### TRAVAIL DEMANDÉ
1. Répondez brièvement aux questions suivantes sur l'extrait.
(a) Grâce à quel type d'électricité la France peut-elle alimenter les centres de données ?
(b) À quel jour du sommet international correspond le lundi soir ?
(c) Mardi soir, dans quel domaine le second reportage montre-t-il l'usage de l'IA ?
2. Recopiez le passage de l'extrait qui débute par les mots « Enfin, le dernier » et s'achève après « ce développement technologique. », en substituant « énergie nucléaire » à « électricité nucléaire ».
3. Relevez, s'il vous plaît, tous les exemples d'apports potentiels de l'IA au « développement durable » que cite l'extrait pour le premier reportage du lundi soir.

La seconde séquence se met au service du storytelling présidentiel : E. Macron a fait le choix de diffuser les vidéos satiriques qui le mettent en scène pour interpeller les Français sur les potentialités de l’IA et pour attirer l’attention sur le fait que la France souhaite porter une volonté de régulation dans ce sommet international.
Enfin, le dernier reportage dresse le tableau des forces internationales en présence (USA et Chines en poids lourds) et positionne l’Europe comme possible challenger (“doit se montrer conquérante”). Le besoin de régulation est évoqué et, dans ce contexte, le terme “éthique” est employé, sans pour autant être expliqué. La seule mention d’un éventuel enjeu écologique est finalement tourné en un atout français : la France a une électricité nucléaire, donc bas carbone, qui permet d’alimenter les centres de données. Aucune réflexion sur les futurs conflits d’usages énergétiques, sur les autres impacts environnementaux liés à ce développement technologique.
Lundi soir
Encore deux reportages ce lundi soir, jour d’ouverture du sommet international. Le premier reprend l’angle de l’illustration des applications de l’IA, en se focalisant notamment sur ses potentiels apports au “développement durable” (évaluation de l’état de la forêt amazonienne, étude de la présence d’animaux par comparaison d’images satellites successives, trouver un rouge à lèvre biodégradable (?!)). L’IA serait donc, manifestement, une chance pour l’écologie !
Heureusement, un contrepoint est fait avec le reportage qui suit, dédié à la consommation d’énergie, d’eau et de terres rares dans les centres de données. Alors, chance ou menace écologique ? Juxtaposition ne vaut pas explications…
Mardi soir
Deux reportages à nouveau, M6 a fait le choix de suivre le sujet, la démarche est intéressante ! Ce soir, on n’entend cependant plus parler des enjeux écologiques liés au développement de l’IA. Le premier sujet revient sur les investissements massifs concédés par l’UE, sur les enjeux de régulation, révélant des points de vue opposés entre l’Europe et les Etats-Unis. Le second exemplifie encore (!) l’usage de l’IA, dans le domaine policier cette fois. Là encore, pas question d’avoir une vision critique en se questionnant sur les risques potentiels qui pèsent sur les libertés individuelles dans une société de surveillance généralisée. Non, le reportage montre les preuves de l’utilité de l’IA pour la police scientifique, pour l’exploitation d’images vidéo ou pour élucider des cyber-arnaques…
À noter que ce JT s’est terminé par un long entretien avec Yann Arthus-Bertrand, dont le film “Nature, pour une réconciliation” (co-écrit avec Anne-Sophie Novel), était révélé le soir même sur M6. L’entretien, très centré sur des aspects émotionnels, aurait pu être l’occasion de se questionner sur l’explosion des usages de l’IA, sur la place qu’on lui accorde dans nos vies, dans nos systèmes de production/de consommation… Dommage.

### DONNÉES EXTRAITES
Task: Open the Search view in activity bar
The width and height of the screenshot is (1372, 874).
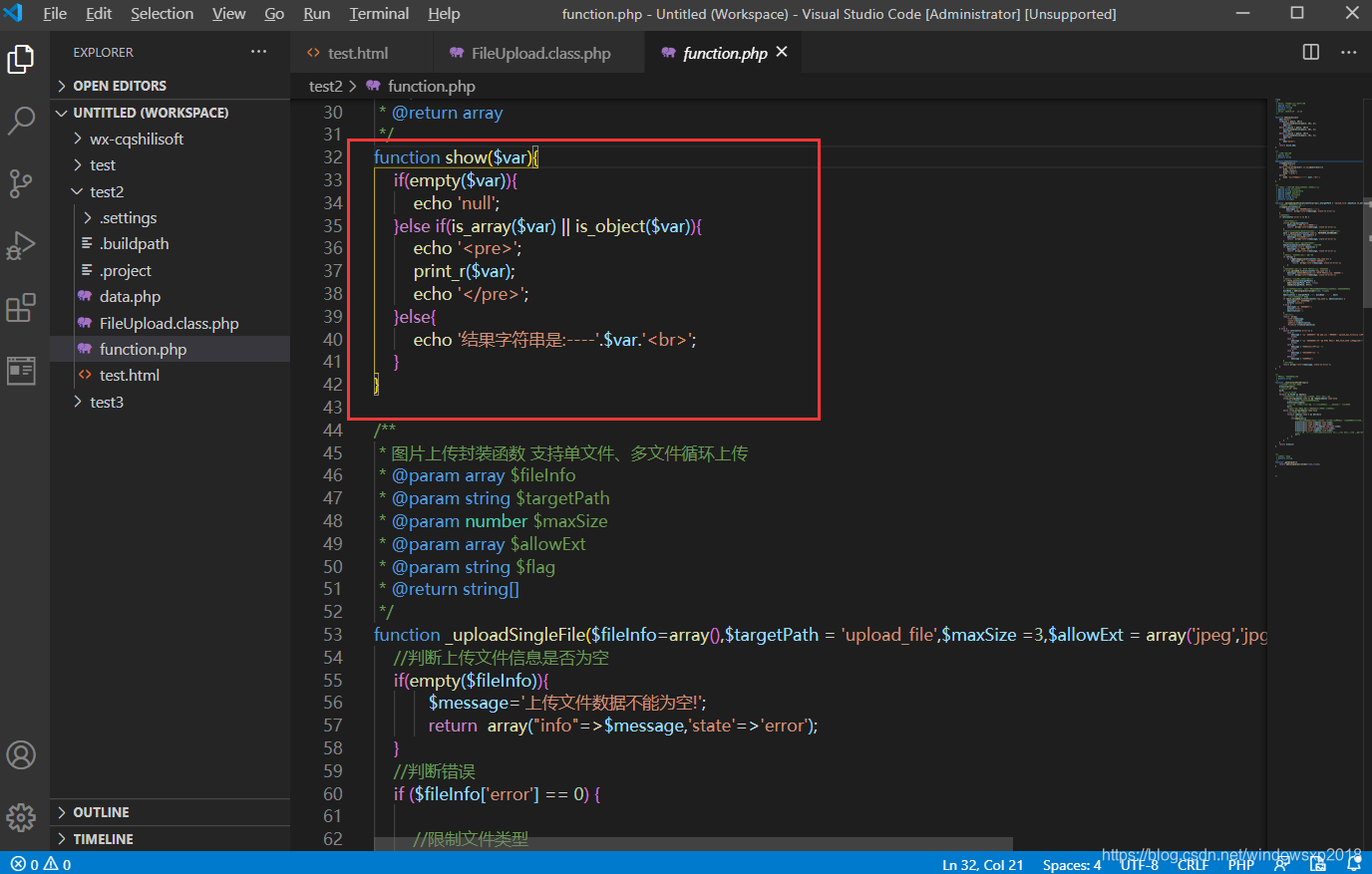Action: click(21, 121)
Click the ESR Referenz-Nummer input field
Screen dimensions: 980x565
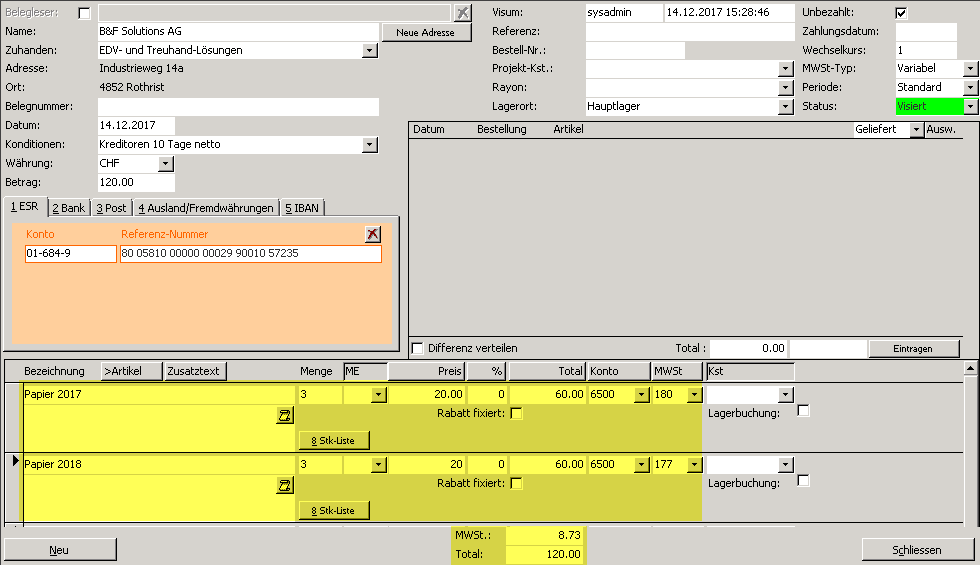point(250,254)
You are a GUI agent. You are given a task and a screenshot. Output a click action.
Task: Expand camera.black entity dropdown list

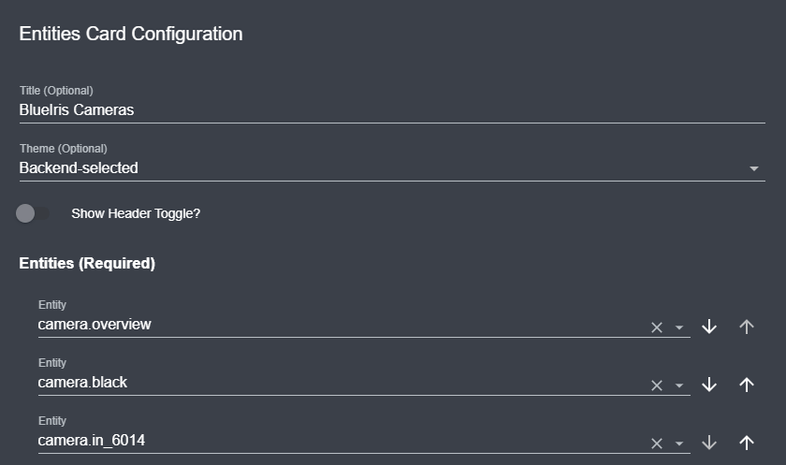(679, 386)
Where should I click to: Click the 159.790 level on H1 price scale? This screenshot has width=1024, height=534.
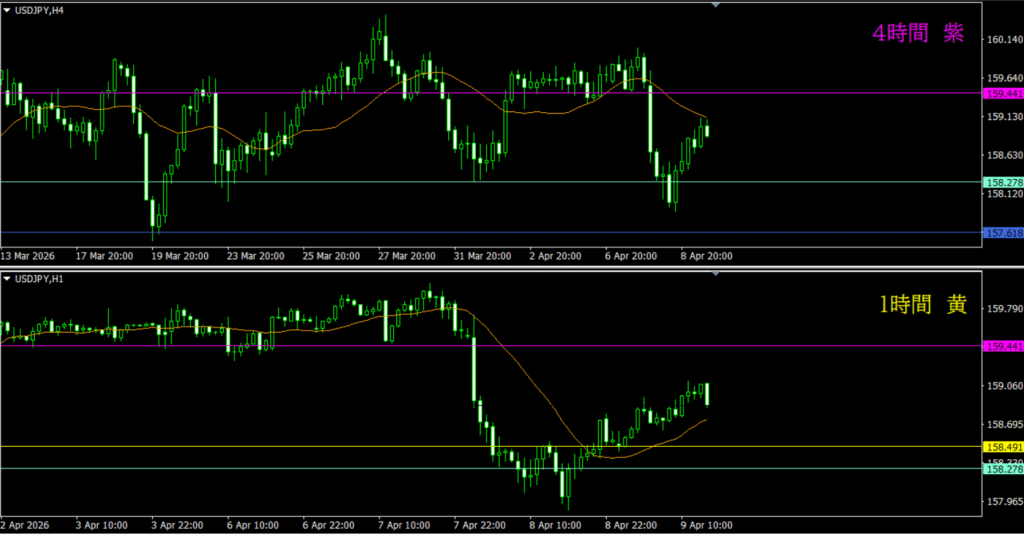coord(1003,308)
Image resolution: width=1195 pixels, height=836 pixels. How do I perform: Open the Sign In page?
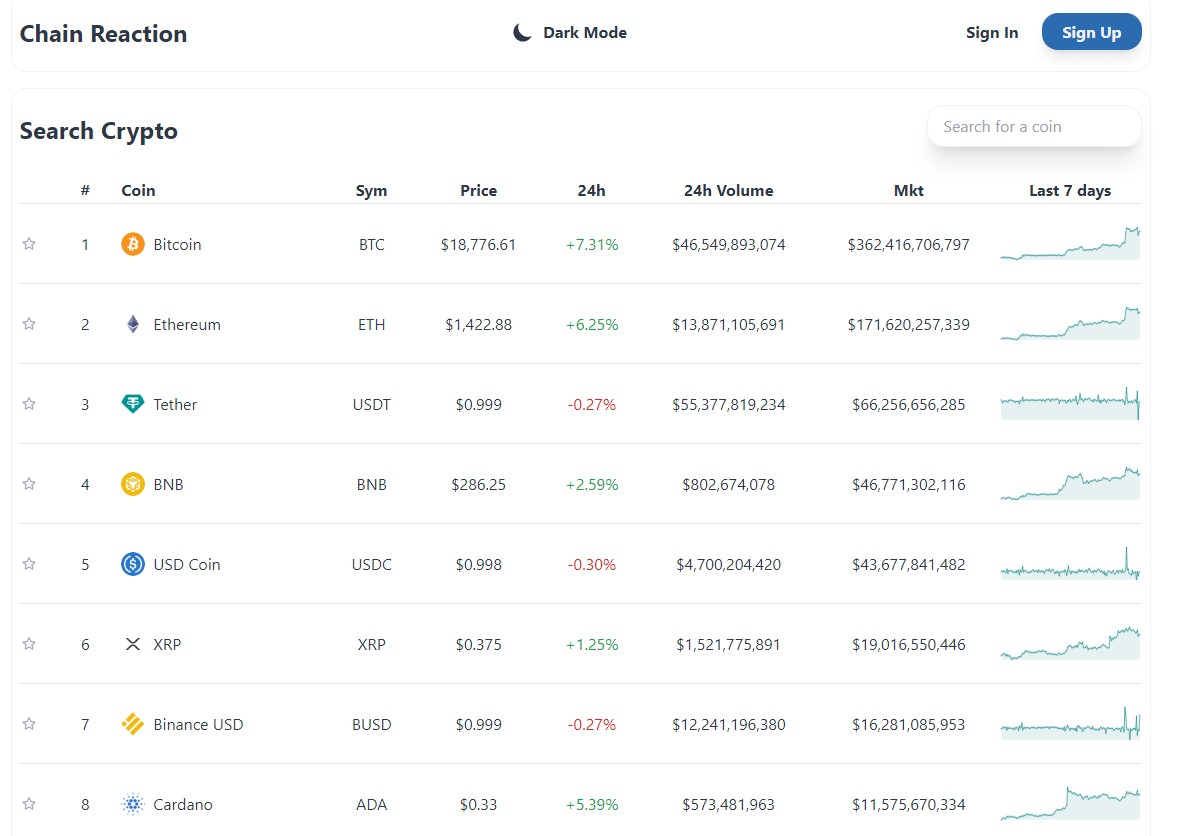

### CORRIGÉ
1.
(a) Une électricité nucléaire, donc bas carbone.
(b) Au jour d'ouverture du sommet.
(c) Dans le domaine policier.

2.
Enfin, le dernier reportage dresse le tableau des forces internationales en présence (USA et Chines en poids lourds) et positionne l’Europe comme possible challenger (“doit se montrer conquérante”). Le besoin de régulation est évoqué et, dans ce contexte, le terme “éthique” est employé, sans pour autant être expliqué. La seule mention d’un éventuel enjeu écologique est finalement tourné en un atout français : la France a une énergie nucléaire, donc bas carbone, qui permet d’alimenter les centres de données. Aucune réflexion sur les futurs conflits d’usages énergétiques, sur les autres impacts environnementaux liés à ce développement technologique.

3.
- évaluation de l'état de la forêt amazonienne
- étude de la présence d'animaux par comparaison d'images satellites successives
- trouver un rouge à lèvre biodégradable